Reforming medical education is another crucial step. Medical education must shift to incorporate the social model of disability, which recognizes that disability is not just an individual impairment but a result of societal barriers, attitudes, and lack of accommodations. By focusing on the social aspects of disability, medical training can move beyond viewing disabled individuals as "patients to be fixed" and instead promote a more inclusive and holistic understanding of health and well-being. 

This shift would help dismantle entrenched ableism, encouraging healthcare professionals to view disability not as a burden to healthcare, society, or families but as part of human diversity that requires thoughtful and empathetic care. Through this lens, medical professionals can advocate for accessible infrastructure, policies, and attitudes that empower disabled individuals to lead fulfilling lives within their communities.

Textbooks must adopt inclusive language and perspectives and cover topics like gender, disability, and intersectionality. Training programs should emphasize universal design, pain management, and patient-centered care.

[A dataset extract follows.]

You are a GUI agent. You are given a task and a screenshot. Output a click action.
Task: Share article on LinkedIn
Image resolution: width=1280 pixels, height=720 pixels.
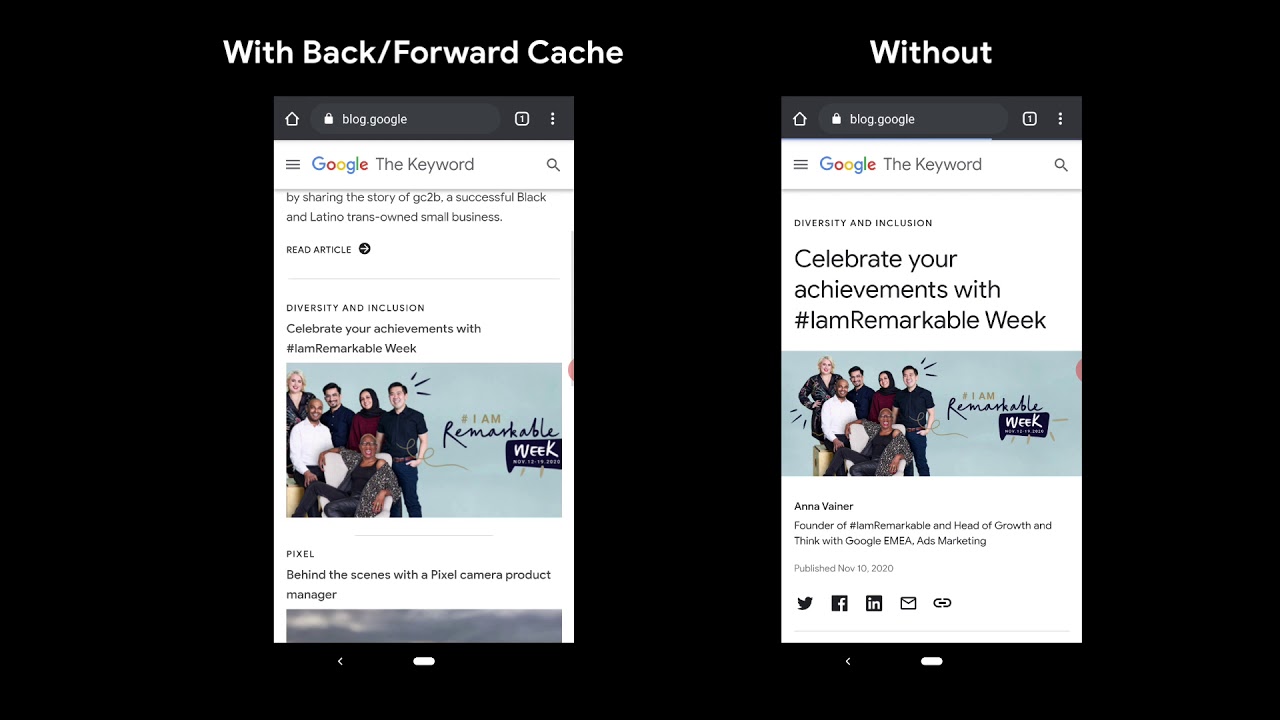click(x=874, y=603)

The Supreme Court of India recently overturned the discriminatory requirement that medical students must have both hands intact, a rule that had unjustly prevented individuals with upper limb disabilities from pursuing an MBBS degree. This decision came after a student, Anmol, challenged the regulation when he was denied admission despite meeting all academic criteria. 

The court emphasized that such exclusionary policies reinforce ableism in medical education and we must replace them with a more inclusive approach. This ruling is a crucial step toward ensuring that disability is not a barrier to entering the healthcare profession, and we must make more such policies to ensure that there is no ableism in medicine.

We must implement 'Universal Design' to ensure accessibility, from ramps and elevators to non-slippery floors, clean and functional toilets with grab rails, and braille signage to make healthcare facilities genuinely inclusive. Hospitals should also address ableism in their physical spaces by providing adjustable examination tables for wheelchair users, hearing aid-compatible equipment, and quiet rooms for patients with sensory processing issues. 

Beyond infrastructure, healthcare professionals must be trained in disability awareness to combat attitudinal ableism, ensuring that all patients are treated with respect and dignity, free from derogatory language or assumptions about their capabilities. Solutions include implementing accessible communication methods, like offering written instructions, sign language interpreters, or visual aids for patients with hearing or speech impairments, and fostering a culture of inclusion that sees disability as part of human diversity rather than a burden.

Research into pain management techniques tailored to the needs of disabled patients is equally important. Beyond physical changes, awareness campaigns can empower disabled individuals to understand and assert their rights in healthcare settings.

Community-based rehabilitation (CBR) models offer valuable insights. These approaches actively involve society in the treatment and rehabilitation of disabled individuals, fostering a sense of inclusion and support. For instance, organizations in India like the Spastics Society of Karnataka have successfully integrated disabled individuals into community activities while providing tailored healthcare and rehabilitation services.

Toward inclusive healthcare

Healthcare should be a boon, not a burden, for disabled individuals. It must accommodate their needs rather than forcing them to adapt to a system not designed with them in mind. Disability is a natural part of life; our healthcare systems must reflect this understanding.

Through systemic reforms, intersectional approaches, and community involvement, we can create a healthcare model that values equity, inclusivity, and dignity. Only by addressing these structural and attitudinal barriers can we hope to bridge the divide between disability and health, ensuring a future where everyone has access to the care they deserve.